獣耳彼氏



それからは君の知っている通りだよ。


椎名に力を与えて君を襲わせた。



秋月のことは好きで嫌いだ。


何でも出来る弟。尊敬する弟。


だけど、ボクの苦労も知らないで人間と。


いや、君と居た秋月。


君を襲おうと思ったのは秋月が君に惹かれてると気づいたからだ。


大事になものを傷つけられたら、さすがの秋月でも悲しむだろう。怒るだろう。


そうでなければ君を狙うことはなかった。


きっとね。
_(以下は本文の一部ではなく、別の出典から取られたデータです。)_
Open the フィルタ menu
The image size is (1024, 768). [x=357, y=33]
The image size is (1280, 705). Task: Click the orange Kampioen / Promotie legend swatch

ま、もう全て遅いけどさ」



ドカンッ!目の前に立っていた秋夜さんが一瞬で消えた。


代わりにそこには金色の髪が輝く秋月くんの姿。



「秋夜…」



秋月くんが呟く。


ゆっくりと地面に倒れていた秋夜さんが起き上がり口元を腕で拭った。


秋月くんが秋夜さんを見つめる。



「俺は…」


呟く。


「俺は、どんな理由、誰であっても。こいつを傷つける奴は許さない」



舞う。風が吹き、砂が舞う。


静かな秋月くんの怒りが現れる。


その怒りは一体何に対してのものなのか。